The efficacy of ilaprazole for treating duodenal ulcers was demonstrated in several studies [20,21,22]. Wang et al. demonstrated that the ulcer healing rates were 93.0% in the ilaprazole treatment group, and the majority of patients became a symptomatic after 4 weeks of treatment [9]. Ilaprazole is highly effective and safe compared with other PPIs in the treatment of duodenal ulcer. However, no research has been conducted on its ability to prevent NSAID-induced gastrointestinal problems.
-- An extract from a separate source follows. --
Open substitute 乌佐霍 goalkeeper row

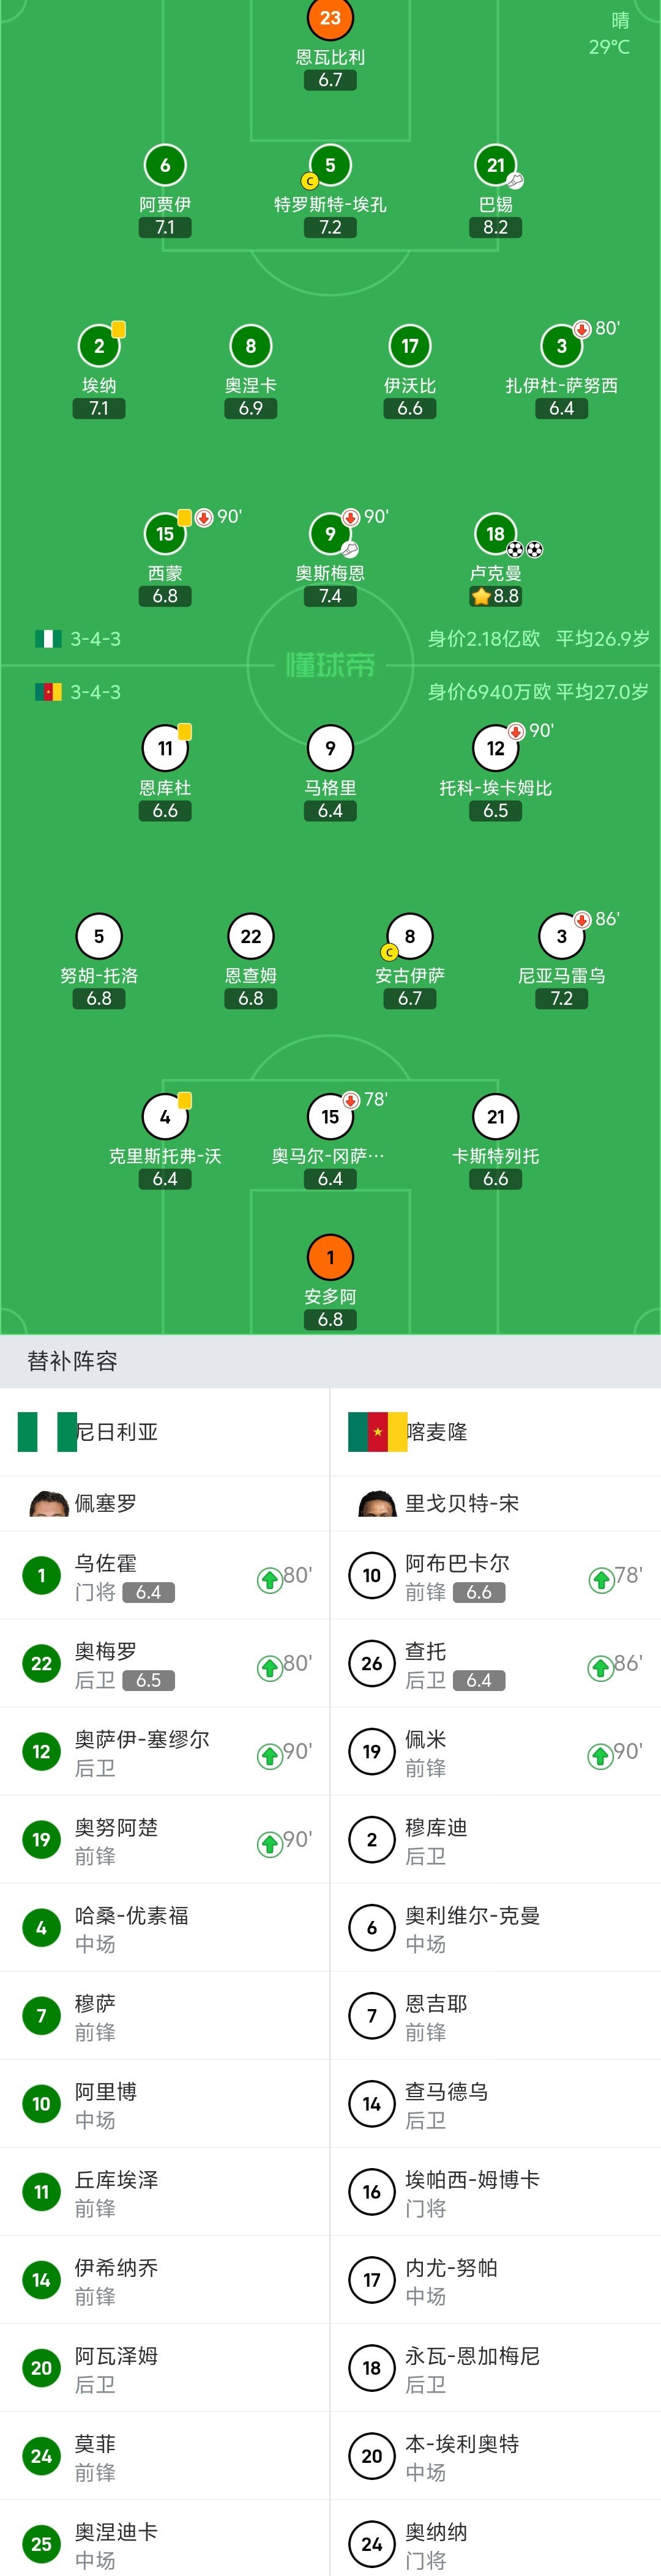click(x=165, y=1576)
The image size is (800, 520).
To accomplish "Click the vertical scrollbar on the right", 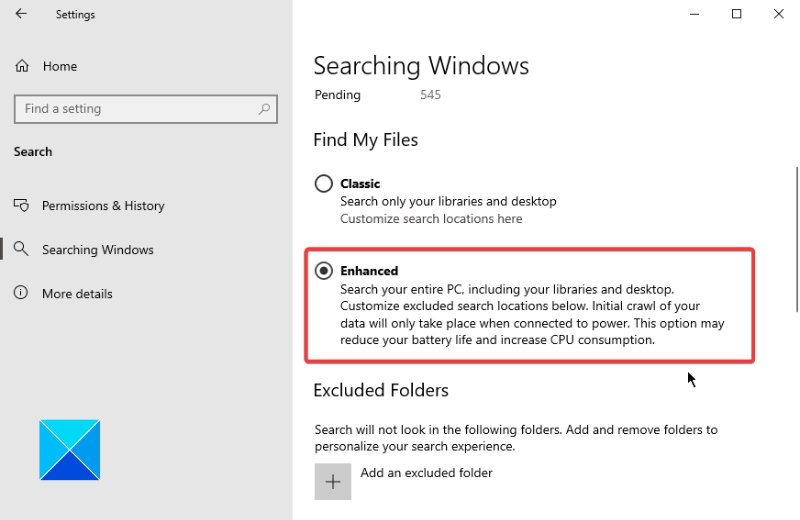I will (796, 240).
This study showed that ilaprazole could effectively prevent gastrointestinal problems in patients using NSAIDs, but further studies are required to examine its efficacy at preventing NSAID-induced ulcers.

The safety of ilaprazole has been demonstrated in several studies. Wang et al. conducted a study comparing ilaprazole doses of 5, 10, or 20 mg/day with a 20 mg/day dose of omeprazole, and they showed that ilaprazole was comparable to omeprazole and there were no clinically relevant changes in the hematology and biochemistry test results [9]. Another clinical trial showed that oral doses of ilaprazole—10, 20 or 40 mg once daily—were well-tolerated and considered safe in healthy subjects [23]. Similarly, this clinical trial demonstrated that the combination of ilaprazole with NSAIDs was a safe option. However, further studies are needed to determine whether ilaprazole, when administered in combination with NSAIDs, is safer compared to existing PPIs, such as omeprazole.

This study had several limitations. First, despite planning a superiority test and setting a specific number of participants, no significant intergroup differences were found. A non-inferior clinical trial may be necessary. Second, the final number of study participants was small because of the high rate of scheduled-visit violations and loss of follow-up visits. However, as originally planned, the FA set included a sufficient number of patients. Third, most patients with symptomatic osteoarthritis typically use NSAIDs for a prolonged period. However, the follow-up duration in this study was only 8 weeks. Patients with osteoarthritis take NSAIDs for an extended period, necessitating a longer study period.

5. Conclusions

Our findings suggest that, in some cases, a combination of aceclofenac and ilaprazole can be an alternative to celecoxib for treating NSAID-induced dyspepsia. However, further research, such as non-inferior clinical trials, is required to determine its efficacy.